[What you will do] Reproduce all of the data word for word.

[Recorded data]
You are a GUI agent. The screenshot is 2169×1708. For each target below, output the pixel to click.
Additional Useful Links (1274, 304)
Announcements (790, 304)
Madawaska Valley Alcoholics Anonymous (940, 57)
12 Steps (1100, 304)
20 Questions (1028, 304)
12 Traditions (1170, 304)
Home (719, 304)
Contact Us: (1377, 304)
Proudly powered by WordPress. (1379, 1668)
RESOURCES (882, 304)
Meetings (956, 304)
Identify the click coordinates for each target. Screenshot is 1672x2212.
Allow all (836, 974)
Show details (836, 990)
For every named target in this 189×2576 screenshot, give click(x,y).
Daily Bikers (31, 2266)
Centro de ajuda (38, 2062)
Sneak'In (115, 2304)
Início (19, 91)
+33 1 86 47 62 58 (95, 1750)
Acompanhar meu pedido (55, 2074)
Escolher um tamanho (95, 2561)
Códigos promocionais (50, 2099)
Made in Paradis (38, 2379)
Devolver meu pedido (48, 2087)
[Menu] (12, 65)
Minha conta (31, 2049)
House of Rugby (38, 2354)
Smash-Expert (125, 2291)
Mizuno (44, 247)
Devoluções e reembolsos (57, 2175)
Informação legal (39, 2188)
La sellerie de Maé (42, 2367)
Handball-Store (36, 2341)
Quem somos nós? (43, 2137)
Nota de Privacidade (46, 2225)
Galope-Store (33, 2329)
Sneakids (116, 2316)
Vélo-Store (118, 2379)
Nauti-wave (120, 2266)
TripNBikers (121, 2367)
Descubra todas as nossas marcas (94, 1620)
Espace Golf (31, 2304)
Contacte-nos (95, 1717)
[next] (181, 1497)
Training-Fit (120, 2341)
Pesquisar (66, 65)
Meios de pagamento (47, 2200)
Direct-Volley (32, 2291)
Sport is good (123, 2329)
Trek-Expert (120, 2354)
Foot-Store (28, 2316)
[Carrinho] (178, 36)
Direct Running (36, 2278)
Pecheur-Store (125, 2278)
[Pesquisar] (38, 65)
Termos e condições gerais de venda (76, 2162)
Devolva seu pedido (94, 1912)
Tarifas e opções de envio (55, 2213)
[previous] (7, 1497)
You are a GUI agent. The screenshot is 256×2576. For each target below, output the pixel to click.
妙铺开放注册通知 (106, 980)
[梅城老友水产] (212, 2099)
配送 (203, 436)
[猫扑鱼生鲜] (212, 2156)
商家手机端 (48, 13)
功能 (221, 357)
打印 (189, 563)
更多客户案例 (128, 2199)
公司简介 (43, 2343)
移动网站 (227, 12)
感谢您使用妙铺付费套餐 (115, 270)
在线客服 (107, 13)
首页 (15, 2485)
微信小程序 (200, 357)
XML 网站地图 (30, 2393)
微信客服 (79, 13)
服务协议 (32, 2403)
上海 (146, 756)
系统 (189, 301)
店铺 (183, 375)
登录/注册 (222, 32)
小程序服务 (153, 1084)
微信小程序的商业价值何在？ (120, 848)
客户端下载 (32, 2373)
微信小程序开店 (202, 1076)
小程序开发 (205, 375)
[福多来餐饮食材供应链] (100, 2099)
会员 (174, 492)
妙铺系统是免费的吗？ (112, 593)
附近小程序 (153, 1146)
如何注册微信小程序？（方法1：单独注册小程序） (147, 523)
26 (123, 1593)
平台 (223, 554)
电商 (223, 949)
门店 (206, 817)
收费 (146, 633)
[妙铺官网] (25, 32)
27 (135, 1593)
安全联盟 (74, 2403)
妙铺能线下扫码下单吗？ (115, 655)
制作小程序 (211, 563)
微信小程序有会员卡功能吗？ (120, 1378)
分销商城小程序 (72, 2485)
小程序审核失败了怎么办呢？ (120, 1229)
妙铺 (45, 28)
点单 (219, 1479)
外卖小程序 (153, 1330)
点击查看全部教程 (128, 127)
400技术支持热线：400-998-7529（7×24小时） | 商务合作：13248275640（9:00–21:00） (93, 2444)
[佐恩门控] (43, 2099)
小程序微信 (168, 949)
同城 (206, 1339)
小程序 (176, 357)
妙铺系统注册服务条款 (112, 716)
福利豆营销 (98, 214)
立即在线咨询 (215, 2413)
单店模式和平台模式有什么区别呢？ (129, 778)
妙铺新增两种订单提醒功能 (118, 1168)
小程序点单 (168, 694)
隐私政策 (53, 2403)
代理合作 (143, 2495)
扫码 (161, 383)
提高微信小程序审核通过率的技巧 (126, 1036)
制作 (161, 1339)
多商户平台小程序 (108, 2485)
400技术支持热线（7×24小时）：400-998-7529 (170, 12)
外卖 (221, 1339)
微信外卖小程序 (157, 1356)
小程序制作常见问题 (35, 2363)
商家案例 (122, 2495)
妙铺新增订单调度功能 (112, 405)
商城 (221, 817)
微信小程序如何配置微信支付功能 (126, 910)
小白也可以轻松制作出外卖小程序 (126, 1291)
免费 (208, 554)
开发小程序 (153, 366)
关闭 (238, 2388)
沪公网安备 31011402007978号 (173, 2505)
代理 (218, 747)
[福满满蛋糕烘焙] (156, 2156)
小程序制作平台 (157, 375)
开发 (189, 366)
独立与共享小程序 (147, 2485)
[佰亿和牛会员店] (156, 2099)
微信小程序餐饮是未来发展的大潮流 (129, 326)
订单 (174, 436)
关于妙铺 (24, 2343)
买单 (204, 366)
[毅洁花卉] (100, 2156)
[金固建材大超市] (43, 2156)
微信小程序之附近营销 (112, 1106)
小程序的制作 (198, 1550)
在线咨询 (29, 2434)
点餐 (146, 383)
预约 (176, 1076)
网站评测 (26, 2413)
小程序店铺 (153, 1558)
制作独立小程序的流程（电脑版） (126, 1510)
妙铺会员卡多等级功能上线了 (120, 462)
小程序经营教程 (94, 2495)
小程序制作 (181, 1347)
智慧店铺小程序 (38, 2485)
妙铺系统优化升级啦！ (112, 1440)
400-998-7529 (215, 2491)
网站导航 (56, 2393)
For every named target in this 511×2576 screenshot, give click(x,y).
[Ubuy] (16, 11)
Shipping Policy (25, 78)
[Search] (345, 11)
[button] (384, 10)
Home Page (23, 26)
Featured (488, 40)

[Written answer]
You are a GUI agent. The screenshot is 2169×1708. For each target below, output the pixel to click.
Additional Useful Links (1274, 304)
Announcements (790, 304)
Madawaska Valley Alcoholics Anonymous (940, 57)
12 Steps (1100, 304)
20 Questions (1028, 304)
12 Traditions (1170, 304)
Home (719, 304)
Contact Us: (1377, 304)
Proudly powered by WordPress. (1379, 1668)
RESOURCES (882, 304)
Meetings (956, 304)
Identify the click coordinates for each target. Screenshot is 1672x2212.
Allow all (836, 974)
Show details (836, 990)
For every named target in this 189×2576 screenshot, give click(x,y).
Daily Bikers (31, 2266)
Centro de ajuda (38, 2062)
Sneak'In (115, 2304)
Início (19, 91)
+33 1 86 47 62 58 (95, 1750)
Acompanhar meu pedido (55, 2074)
Escolher um tamanho (95, 2561)
Códigos promocionais (50, 2099)
Made in Paradis (38, 2379)
Devolver meu pedido (48, 2087)
[Menu] (12, 65)
Minha conta (31, 2049)
House of Rugby (38, 2354)
Smash-Expert (125, 2291)
Mizuno (44, 247)
Devoluções e reembolsos (57, 2175)
Informação legal (39, 2188)
La sellerie de Maé (42, 2367)
Handball-Store (36, 2341)
Quem somos nós? (43, 2137)
Nota de Privacidade (46, 2225)
Galope-Store (33, 2329)
Sneakids (116, 2316)
Vélo-Store (118, 2379)
Nauti-wave (120, 2266)
TripNBikers (121, 2367)
Descubra todas as nossas marcas (94, 1620)
Espace Golf (31, 2304)
Contacte-nos (95, 1717)
[next] (181, 1497)
Training-Fit (120, 2341)
Pesquisar (66, 65)
Meios de pagamento (47, 2200)
Direct-Volley (32, 2291)
Sport is good (123, 2329)
Trek-Expert (120, 2354)
Foot-Store (28, 2316)
[Carrinho] (178, 36)
Direct Running (36, 2278)
Pecheur-Store (125, 2278)
[Pesquisar] (38, 65)
Termos e condições gerais de venda (76, 2162)
Devolva seu pedido (94, 1912)
Tarifas e opções de envio (55, 2213)
[previous] (7, 1497)
You are a GUI agent. The screenshot is 256×2576. For each target below, output the pixel to click.
妙铺开放注册通知 (106, 980)
[梅城老友水产] (212, 2099)
配送 (203, 436)
[猫扑鱼生鲜] (212, 2156)
商家手机端 (48, 13)
功能 (221, 357)
打印 (189, 563)
更多客户案例 (128, 2199)
公司简介 (43, 2343)
移动网站 (227, 12)
感谢您使用妙铺付费套餐 (115, 270)
在线客服 (107, 13)
首页 (15, 2485)
微信小程序 (200, 357)
XML 网站地图 (30, 2393)
微信客服 (79, 13)
服务协议 (32, 2403)
上海 (146, 756)
系统 (189, 301)
店铺 (183, 375)
登录/注册 (222, 32)
小程序服务 (153, 1084)
微信小程序的商业价值何在？ (120, 848)
客户端下载 (32, 2373)
微信小程序开店 (202, 1076)
小程序开发 (205, 375)
[福多来餐饮食材供应链] (100, 2099)
会员 (174, 492)
妙铺系统是免费的吗？ (112, 593)
附近小程序 (153, 1146)
如何注册微信小程序？（方法1：单独注册小程序） (147, 523)
26 (123, 1593)
平台 (223, 554)
电商 (223, 949)
门店 (206, 817)
收费 (146, 633)
[妙铺官网] (25, 32)
27 (135, 1593)
安全联盟 (74, 2403)
妙铺能线下扫码下单吗？ (115, 655)
制作小程序 (211, 563)
微信小程序有会员卡功能吗？ (120, 1378)
分销商城小程序 (72, 2485)
小程序审核失败了怎么办呢？ (120, 1229)
妙铺 (45, 28)
点单 (219, 1479)
外卖小程序 (153, 1330)
点击查看全部教程 (128, 127)
400技术支持热线：400-998-7529（7×24小时） | 商务合作：13248275640（9:00–21:00） (93, 2444)
[佐恩门控] (43, 2099)
小程序微信 (168, 949)
同城 (206, 1339)
小程序 (176, 357)
妙铺系统注册服务条款 (112, 716)
福利豆营销 (98, 214)
立即在线咨询 (215, 2413)
单店模式和平台模式有什么区别呢？ (129, 778)
妙铺新增两种订单提醒功能 (118, 1168)
小程序点单 (168, 694)
隐私政策 (53, 2403)
代理合作 (143, 2495)
扫码 (161, 383)
提高微信小程序审核通过率的技巧 (126, 1036)
制作 (161, 1339)
多商户平台小程序 (108, 2485)
400技术支持热线（7×24小时）：400-998-7529 (170, 12)
外卖 (221, 1339)
微信外卖小程序 (157, 1356)
小程序制作常见问题 (35, 2363)
商家案例 (122, 2495)
妙铺新增订单调度功能 (112, 405)
商城 (221, 817)
微信小程序如何配置微信支付功能 (126, 910)
小白也可以轻松制作出外卖小程序 (126, 1291)
免费 (208, 554)
开发小程序 (153, 366)
关闭 (238, 2388)
沪公网安备 31011402007978号 (173, 2505)
代理 (218, 747)
[福满满蛋糕烘焙] (156, 2156)
小程序制作平台 (157, 375)
开发 (189, 366)
独立与共享小程序 (147, 2485)
[佰亿和牛会员店] (156, 2099)
微信小程序餐饮是未来发展的大潮流 (129, 326)
订单 (174, 436)
关于妙铺 (24, 2343)
买单 (204, 366)
[毅洁花卉] (100, 2156)
[金固建材大超市] (43, 2156)
微信小程序之附近营销 (112, 1106)
小程序的制作 (198, 1550)
在线咨询 (29, 2434)
点餐 (146, 383)
预约 (176, 1076)
网站评测 (26, 2413)
小程序店铺 (153, 1558)
制作独立小程序的流程（电脑版） (126, 1510)
妙铺会员卡多等级功能上线了 (120, 462)
小程序经营教程 (94, 2495)
小程序制作 (181, 1347)
智慧店铺小程序 (38, 2485)
妙铺系统优化升级啦！ (112, 1440)
400-998-7529 (215, 2491)
网站导航 (56, 2393)
For every named target in this 511×2576 screenshot, give click(x,y).
[Ubuy] (16, 11)
Shipping Policy (25, 78)
[Search] (345, 11)
[button] (384, 10)
Home Page (23, 26)
Featured (488, 40)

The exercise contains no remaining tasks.